A research team from Stockholm, Sweden, evaluated whether serum-free light chains (FLC) could detect treatment response or disease progression in multiple myeloma (MM) earlier than standard methods.

The standard monitoring methods in MM are myeloma-protein measurements using serum and urine protein electrophoresis (sPEP/uPEP), according to the authors. However, serum FLC analysis, which is a complementary method used in diagnostics and follow-up, has a shorter half-life compared with these traditional methods, or two to six hours versus up to 21 days, respectively.

“Involved FLC (iFLC) analysis could, in a temporal fashion, be of higher value for earlier treatment evaluation and, thus enabling a potentially better clinical decision making,” explained the authors.

For this study, the researchers enrolled 450 patients with MM who were assessed via iFLC, sPEP, and/or uPEP after first-, second-, and third-line therapy.
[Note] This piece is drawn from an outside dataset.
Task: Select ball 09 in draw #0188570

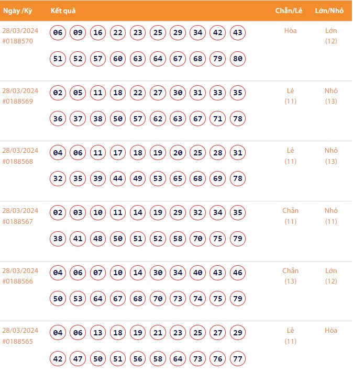Action: click(x=78, y=32)
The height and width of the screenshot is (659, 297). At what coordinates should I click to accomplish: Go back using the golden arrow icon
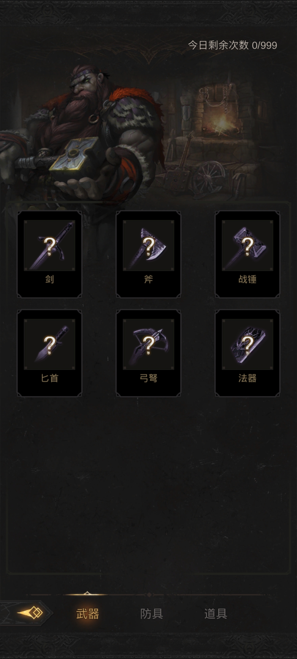tap(30, 613)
Assessments were conducted according to International Myeloma Working Group guidelines, or after every fourth week for iFLC and sPEP and every fourth to twelfth week for uPEP. Primary outcomes were time to response and progression.

The median time to partial response or better across all cohorts was detectable significantly earlier for patients monitored with iFLC compared with sPEP, or 1.94 months versus 5.39 months, respectively. In the first-line cohort, median time to response was detectable at 2.2 months for iFLC compared with 5.6 months for sPEP and 19.2 months for uPEP (P<0.001). Earlier detection was found for iFLC in both first- and second-line groups, although the difference was not statistically significant among the third-line cohort. There was also no significant difference in time to disease progression between iFLC or sPEP.

In conclusion, the authors wrote, iFLC “predicted [median] responses at least three months before sPEP, regardless of the line of the treatment. The early detection of response might benefit the patients through a dose reduction and/or limit the number of drugs used in combination, due to eventual side effects.”

Findings from this study were published in Leukemia & Lymphoma.